Совсѣмъ близко. Уже можно различить надписи: «Конституція!»…. «Да здравствуетъ свобода!»… «Да здравствуетъ рабочій народъ!»…. Уже можно различить лица.
Пѣніе смолкаетъ. Надъ толпой, мелькая и переворачиваясь, летятъ вверхъ тысячи шапокъ, и потрясающее, все покрывающее «ура» раскатывается по площади, по улицамъ, врывается въ гимназію, и стекла жалобно звенятъ. Гимназистки машутъ платками, кланяются, смѣются, снова машутъ, оживленныя, раскраснѣвшіяся.
Шумной гурьбой врываются другіе классы. Маленькія, цѣпляясь, карабкаются на подоконники, и только и слышится: «Миленькія, дайте же мнѣ посмотрѣть хоть однимъ глазкомъ».
Оса въ ужасѣ мечется, стараясь оттаскивать отъ оконъ. Но одну оттащитъ, а десять уже прилипло. Тогда въ изступленіи она кричитъ тонкимъ голосомъ:
— А-а… такъ вы такъ?.. такъ знайте: они пришли васъ перерѣзать; флаги у нихъ красные отъ крови, они кричатъ «свобода», значитъ, все могутъ сдѣлать съ вами….

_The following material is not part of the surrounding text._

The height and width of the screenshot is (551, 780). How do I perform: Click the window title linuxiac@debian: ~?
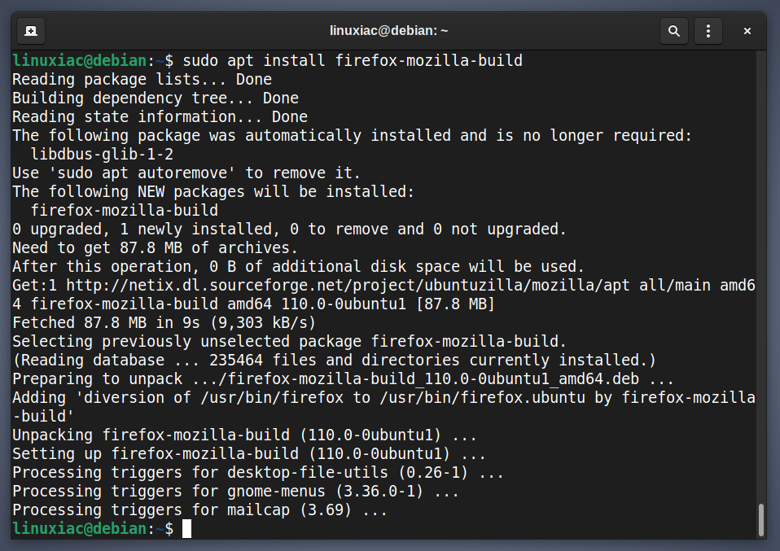[x=388, y=31]
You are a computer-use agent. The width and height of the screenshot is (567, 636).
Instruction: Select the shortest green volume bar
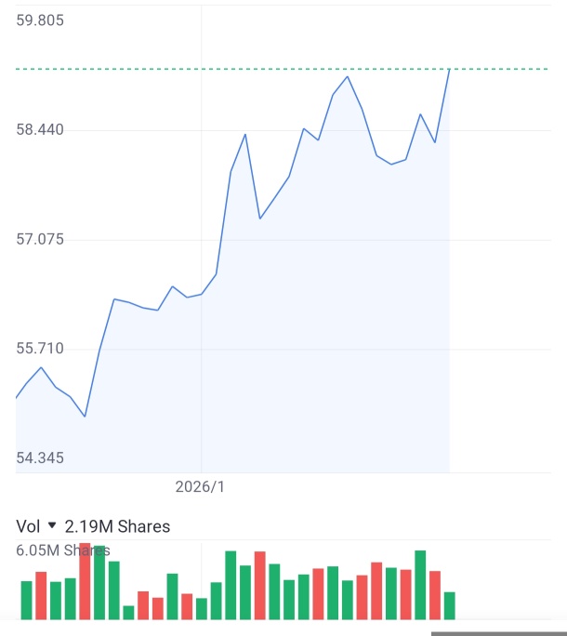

На секунду воцаряется мертвая тишина, потомъ раздается оглушительный визгъ, крики, плачъ. Маленькія бросаются бѣжать; истерическіе вопли, стоны, заражая, несутся по всей гимназіи.
Оса отчаянно кричитъ:
— Успокойтесь, mesdames… успокойтесь!.. Я пошутила… это все хорошій, милый народъ…. они очень милые!..
Никто не слушаетъ. Бѣгутъ по корридору, маленькія цѣпляются за классныхъ дамъ, облѣпили и повалили начальницу. Учителя, сторожа, горничныя начинаютъ растаскивать по классамъ. Вся гимназія бьется въ истерически-судорожныхъ рыданіяхъ.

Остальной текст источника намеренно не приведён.